→ WHAT YOU ARE ASKED TO DO: Go over the data and copy out each line with "computer" in it.

→ PROVIDED DATA:
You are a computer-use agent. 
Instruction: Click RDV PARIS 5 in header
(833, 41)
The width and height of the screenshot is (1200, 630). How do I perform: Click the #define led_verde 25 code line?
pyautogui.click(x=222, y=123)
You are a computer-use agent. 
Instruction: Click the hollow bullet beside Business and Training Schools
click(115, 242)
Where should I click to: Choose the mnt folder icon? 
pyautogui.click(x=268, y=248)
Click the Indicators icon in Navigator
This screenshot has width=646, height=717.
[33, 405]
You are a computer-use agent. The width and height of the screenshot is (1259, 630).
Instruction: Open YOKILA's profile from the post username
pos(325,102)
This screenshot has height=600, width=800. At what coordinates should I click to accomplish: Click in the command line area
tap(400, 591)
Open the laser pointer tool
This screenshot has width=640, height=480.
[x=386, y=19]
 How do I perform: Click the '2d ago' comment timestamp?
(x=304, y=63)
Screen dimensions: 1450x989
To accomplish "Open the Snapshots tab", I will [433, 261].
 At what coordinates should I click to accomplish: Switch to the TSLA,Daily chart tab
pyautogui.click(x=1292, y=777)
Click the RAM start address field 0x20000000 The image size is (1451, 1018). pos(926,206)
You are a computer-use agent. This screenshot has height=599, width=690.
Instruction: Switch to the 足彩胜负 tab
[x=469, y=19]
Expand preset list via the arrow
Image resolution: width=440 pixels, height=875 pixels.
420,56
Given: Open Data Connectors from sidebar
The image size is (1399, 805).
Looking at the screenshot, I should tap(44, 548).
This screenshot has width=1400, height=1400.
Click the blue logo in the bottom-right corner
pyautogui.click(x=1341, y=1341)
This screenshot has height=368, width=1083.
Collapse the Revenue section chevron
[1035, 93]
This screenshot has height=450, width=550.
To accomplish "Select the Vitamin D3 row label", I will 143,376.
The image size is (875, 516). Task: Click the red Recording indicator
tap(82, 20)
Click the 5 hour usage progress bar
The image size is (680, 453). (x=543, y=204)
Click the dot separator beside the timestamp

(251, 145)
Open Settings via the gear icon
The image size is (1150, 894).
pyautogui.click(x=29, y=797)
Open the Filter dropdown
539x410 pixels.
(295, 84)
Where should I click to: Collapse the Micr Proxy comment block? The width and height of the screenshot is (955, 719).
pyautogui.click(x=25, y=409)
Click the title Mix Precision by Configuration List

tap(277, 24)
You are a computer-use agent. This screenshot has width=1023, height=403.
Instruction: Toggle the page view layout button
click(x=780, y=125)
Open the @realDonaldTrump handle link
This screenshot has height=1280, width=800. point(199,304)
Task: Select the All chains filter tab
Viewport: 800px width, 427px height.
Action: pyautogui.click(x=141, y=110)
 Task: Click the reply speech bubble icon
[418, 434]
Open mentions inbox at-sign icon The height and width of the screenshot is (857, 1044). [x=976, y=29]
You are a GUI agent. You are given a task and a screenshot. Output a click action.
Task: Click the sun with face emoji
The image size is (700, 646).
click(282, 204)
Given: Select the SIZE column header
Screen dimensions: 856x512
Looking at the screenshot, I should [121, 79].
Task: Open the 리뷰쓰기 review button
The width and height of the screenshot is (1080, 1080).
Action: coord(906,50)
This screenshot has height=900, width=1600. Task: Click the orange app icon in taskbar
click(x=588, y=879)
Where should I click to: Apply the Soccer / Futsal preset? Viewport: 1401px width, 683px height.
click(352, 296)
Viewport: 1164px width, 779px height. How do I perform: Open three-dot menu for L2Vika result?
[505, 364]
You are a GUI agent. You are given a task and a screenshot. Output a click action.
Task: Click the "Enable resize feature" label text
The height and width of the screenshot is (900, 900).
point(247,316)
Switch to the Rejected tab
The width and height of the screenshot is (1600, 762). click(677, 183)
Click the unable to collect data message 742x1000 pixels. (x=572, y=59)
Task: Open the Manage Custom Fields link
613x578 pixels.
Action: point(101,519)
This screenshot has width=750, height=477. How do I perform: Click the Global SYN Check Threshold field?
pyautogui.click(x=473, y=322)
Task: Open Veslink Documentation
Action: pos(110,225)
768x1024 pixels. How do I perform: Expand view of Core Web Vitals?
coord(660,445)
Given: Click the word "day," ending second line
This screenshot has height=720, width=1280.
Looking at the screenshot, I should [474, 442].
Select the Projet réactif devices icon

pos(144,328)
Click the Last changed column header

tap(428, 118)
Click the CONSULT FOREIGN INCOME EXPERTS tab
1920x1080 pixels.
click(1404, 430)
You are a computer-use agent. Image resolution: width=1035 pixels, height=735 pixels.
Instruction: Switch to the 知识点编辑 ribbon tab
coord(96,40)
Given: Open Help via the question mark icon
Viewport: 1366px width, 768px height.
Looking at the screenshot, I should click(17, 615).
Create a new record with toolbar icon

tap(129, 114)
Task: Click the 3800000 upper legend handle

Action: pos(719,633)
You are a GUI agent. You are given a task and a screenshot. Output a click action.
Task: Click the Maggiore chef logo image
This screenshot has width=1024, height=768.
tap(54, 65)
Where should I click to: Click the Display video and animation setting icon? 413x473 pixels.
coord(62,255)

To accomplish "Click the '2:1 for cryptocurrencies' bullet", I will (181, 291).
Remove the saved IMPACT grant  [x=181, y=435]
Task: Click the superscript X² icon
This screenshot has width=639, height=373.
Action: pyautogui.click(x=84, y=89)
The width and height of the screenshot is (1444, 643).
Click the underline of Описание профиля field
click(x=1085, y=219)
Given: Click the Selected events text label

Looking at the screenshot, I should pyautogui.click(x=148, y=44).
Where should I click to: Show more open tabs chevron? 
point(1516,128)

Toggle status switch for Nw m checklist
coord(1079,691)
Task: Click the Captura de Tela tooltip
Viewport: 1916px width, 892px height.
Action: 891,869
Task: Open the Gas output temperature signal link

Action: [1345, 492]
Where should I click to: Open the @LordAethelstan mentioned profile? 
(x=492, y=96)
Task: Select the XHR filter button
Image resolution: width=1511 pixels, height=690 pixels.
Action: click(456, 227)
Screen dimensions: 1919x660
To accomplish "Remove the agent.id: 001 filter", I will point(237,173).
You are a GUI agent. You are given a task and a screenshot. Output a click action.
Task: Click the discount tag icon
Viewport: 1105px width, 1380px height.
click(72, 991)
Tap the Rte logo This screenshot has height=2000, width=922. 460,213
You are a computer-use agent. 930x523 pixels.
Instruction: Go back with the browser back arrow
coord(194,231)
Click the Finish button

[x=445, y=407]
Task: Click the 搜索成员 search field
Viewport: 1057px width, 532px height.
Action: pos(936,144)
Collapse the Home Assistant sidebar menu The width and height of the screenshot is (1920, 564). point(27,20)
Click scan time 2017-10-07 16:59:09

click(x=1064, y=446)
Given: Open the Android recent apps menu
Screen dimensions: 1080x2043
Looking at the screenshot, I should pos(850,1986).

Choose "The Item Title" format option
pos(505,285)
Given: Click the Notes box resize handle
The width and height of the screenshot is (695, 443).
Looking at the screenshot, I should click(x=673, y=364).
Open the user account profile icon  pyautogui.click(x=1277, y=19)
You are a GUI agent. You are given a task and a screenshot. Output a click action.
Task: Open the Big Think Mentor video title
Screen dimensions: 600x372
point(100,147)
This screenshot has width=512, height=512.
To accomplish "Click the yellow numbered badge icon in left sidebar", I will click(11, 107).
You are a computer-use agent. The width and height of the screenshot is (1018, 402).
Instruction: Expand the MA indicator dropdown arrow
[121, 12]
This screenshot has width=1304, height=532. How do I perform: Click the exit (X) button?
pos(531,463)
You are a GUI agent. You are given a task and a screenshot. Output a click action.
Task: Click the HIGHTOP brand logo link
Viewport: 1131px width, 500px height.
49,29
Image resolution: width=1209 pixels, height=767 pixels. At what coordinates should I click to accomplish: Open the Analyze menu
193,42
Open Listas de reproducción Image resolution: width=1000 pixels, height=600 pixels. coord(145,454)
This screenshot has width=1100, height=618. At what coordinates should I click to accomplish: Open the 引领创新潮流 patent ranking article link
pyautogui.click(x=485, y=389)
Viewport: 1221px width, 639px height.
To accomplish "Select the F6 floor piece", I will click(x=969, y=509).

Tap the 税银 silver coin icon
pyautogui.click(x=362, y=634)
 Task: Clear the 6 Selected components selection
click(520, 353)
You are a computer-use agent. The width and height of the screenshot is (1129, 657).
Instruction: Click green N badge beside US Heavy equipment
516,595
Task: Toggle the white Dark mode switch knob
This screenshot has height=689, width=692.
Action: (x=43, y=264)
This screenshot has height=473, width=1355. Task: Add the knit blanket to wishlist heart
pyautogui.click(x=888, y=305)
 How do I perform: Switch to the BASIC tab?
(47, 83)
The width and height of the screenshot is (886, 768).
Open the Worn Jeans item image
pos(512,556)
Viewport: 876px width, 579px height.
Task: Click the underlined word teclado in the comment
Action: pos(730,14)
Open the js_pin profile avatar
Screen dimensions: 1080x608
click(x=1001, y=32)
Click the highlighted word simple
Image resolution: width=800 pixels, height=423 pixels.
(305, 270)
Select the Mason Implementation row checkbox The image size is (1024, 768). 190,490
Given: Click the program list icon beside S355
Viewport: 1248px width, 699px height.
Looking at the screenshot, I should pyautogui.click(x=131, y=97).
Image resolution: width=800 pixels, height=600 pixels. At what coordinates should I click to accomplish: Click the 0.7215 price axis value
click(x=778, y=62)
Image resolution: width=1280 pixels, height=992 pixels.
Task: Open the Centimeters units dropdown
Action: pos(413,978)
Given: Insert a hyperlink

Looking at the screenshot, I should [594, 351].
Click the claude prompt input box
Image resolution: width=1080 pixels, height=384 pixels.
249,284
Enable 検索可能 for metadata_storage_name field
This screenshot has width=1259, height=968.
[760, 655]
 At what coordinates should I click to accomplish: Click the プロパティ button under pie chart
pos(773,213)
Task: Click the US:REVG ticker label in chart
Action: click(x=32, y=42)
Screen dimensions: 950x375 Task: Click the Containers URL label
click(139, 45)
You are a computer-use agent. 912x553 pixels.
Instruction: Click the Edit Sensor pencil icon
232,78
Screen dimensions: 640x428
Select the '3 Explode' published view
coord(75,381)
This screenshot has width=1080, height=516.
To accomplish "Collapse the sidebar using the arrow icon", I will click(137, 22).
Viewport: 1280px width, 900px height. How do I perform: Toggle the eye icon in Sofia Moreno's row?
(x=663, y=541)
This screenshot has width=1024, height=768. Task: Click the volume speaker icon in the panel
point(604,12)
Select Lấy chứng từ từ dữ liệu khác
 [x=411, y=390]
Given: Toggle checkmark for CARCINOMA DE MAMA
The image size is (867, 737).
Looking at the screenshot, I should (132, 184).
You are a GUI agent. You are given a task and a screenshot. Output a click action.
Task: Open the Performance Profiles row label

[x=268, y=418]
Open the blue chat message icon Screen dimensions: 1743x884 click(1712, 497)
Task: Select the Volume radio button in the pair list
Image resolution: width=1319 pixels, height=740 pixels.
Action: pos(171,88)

→ OUTPUT:
You are a computer-use agent. 
You are a computer-use agent. 
You are a computer-use agent. The width and height of the screenshot is (1259, 630).
You are a computer-use agent. This screenshot has height=599, width=690.
You are a computer-use agent. This screenshot has width=1023, height=403.
You are a computer-use agent. Image resolution: width=1035 pixels, height=735 pixels.
You are a computer-use agent. 930x523 pixels.
You are a computer-use agent. The width and height of the screenshot is (1018, 402).
You are a computer-use agent. The width and height of the screenshot is (1129, 657).
You are a computer-use agent. 912x553 pixels.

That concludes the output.